**TASKS TO CARRY OUT**
a. Answer these from the essay on staying present:
(i) Which self-care tip does the writer admit didn't stick?
(ii) What app did the writer open whenever there was a free moment?
(iii) Since which month has the writer felt true peace only in moments of presence?
b. Quote the essay on staying present word for word, everything from "If there was" down to "outside my window.".
c. Extend the essay on staying present with new paragraphs that follow on from its last one.

**PAGE EXCERPT**

__________

The Present Doesn’t Happen Online.

brooke
3 min readOct 20, 2020

Drink green tea, do yoga, take a cold shower. These are just some of the self care tips to wane anxiety I’ve been relentlessly trying to implement into my life. Let’s be real…the cold shower didn’t stick.

I’ve found myself getting sucked into the click bait of how to deal with life in 2020. Constantly looking for an answer, for a fix, for a “best practice.” If I just followed a routine every morning, if I just got on that exercise bike for 30 minutes a day, if I just…got dressed, somehow life would be better. Since this pandemic started, I’ve been trying to find the meaning in this. I needed to find the meaning.

If there was a free moment, I was opening my phone to Instagram. I was desperate for what I thought was connection. I needed to see my friends, my family, I needed to know what was going on outside my window.

While on Instagram, I found myself stuck amongst three things: a past I missed, a future I longed for, and a questioning and comparing of my present.

It’s been really easy this year to worry. To feel like you’re not being productive enough, like your life is on hold and you are somehow incapable of change. At one point I probably could have convinced myself I was the personal target of all of this. But this repetitive loop is draining us of mental and emotional energy when we need it the most. The more energy we spend analyzing the past or worrying about the future, the less energy we have for what’s right in front of us.

Wanting, wishing, hoping — these are not inherently bad things, but they’ve taken on a new level of dominance in our lives this year. We spend more energy idealizing a future when this is all over then we do experiencing the present moment.

The only time I’ve felt true peace since March are moments of presence. Moments where you are so immersed in an activity, you allow your mind to be still and focus only on what is happening now.

__________

**DATA SECTION**
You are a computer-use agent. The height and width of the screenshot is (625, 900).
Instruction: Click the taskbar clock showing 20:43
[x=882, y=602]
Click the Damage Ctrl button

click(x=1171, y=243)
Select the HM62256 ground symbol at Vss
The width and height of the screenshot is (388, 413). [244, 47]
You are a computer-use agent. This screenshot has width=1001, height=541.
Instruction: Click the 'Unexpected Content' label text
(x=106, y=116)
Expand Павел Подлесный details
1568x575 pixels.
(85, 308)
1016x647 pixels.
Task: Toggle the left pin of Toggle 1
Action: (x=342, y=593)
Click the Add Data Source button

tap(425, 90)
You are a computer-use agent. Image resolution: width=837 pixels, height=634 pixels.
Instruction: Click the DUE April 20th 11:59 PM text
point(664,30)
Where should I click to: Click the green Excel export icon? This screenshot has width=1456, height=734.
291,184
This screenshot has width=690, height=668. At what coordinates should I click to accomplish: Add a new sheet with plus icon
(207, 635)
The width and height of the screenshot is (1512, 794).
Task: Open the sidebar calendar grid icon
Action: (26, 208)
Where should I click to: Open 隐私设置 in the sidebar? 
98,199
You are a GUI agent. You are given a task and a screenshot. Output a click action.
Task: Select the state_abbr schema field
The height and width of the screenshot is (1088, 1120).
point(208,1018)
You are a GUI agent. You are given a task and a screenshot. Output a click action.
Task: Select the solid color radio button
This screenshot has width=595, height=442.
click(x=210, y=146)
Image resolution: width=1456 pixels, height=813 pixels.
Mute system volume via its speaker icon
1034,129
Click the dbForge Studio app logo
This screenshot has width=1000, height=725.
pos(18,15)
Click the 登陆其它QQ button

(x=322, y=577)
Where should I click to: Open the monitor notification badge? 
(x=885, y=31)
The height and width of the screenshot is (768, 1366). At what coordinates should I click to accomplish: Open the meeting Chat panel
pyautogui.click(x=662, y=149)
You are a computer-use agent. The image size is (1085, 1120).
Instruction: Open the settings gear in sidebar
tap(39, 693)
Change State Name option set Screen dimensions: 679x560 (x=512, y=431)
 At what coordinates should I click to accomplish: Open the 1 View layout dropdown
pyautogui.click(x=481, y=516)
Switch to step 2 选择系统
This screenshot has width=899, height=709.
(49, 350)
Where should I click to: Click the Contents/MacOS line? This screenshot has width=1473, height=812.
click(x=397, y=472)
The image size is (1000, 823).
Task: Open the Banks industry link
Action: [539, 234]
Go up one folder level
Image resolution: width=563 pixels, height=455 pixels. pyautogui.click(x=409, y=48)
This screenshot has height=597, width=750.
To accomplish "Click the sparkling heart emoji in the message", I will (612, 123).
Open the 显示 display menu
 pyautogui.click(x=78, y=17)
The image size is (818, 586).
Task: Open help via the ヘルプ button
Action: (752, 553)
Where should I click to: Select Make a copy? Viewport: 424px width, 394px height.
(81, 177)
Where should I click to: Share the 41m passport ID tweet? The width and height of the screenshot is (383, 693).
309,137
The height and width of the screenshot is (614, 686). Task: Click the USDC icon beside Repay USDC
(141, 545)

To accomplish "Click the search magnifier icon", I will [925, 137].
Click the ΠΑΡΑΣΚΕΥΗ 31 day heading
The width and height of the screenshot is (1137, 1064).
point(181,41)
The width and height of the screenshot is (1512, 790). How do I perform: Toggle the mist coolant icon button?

__________

**ANSWERS BY ITEM**
a.
(i) The cold shower.
(ii) Instagram.
(iii) March.

b.
If there was a free moment, I was opening my phone to Instagram. I was desperate for what I thought was connection. I needed to see my friends, my family, I needed to know what was going on outside my window.

c.
“When you worry, ask yourself, ‘What am I choosing to not see right now?’ What important things are you missing because you chose worry over introspection, alertness or wisdom?” — Ryan Holiday

It’s the moments I’m in awe of giant red rocks carved into place over the course of 150 million years. When I’m sucked into a good book and I look up and hours have passed. When I’m laughing so hard with a friend, my belly tightens. These are moments of presence, of REAL connection. Connection to our planet, our humanity, our people.

We cannot control the situation right now. All we can control is our perspective. We create a lot of our own suffering in our mind. We think negative thoughts, react emotionally, we fail to appreciate the good we still have in front of us. If we can create the suffering, we can create the joy with acceptance, perspective, and compassion — not only for others, but for ourselves.

One of my favorite things to remember to center myself is that the moon you’re going to look at tonight is the same moon you looked at when you were a kid, and think of where you are. It’s the same moon you’ll look at when you’re 70. Our world is beautiful and painful, incredible and challenging, but if we seek out these moments of presence, of stillness — we have the power.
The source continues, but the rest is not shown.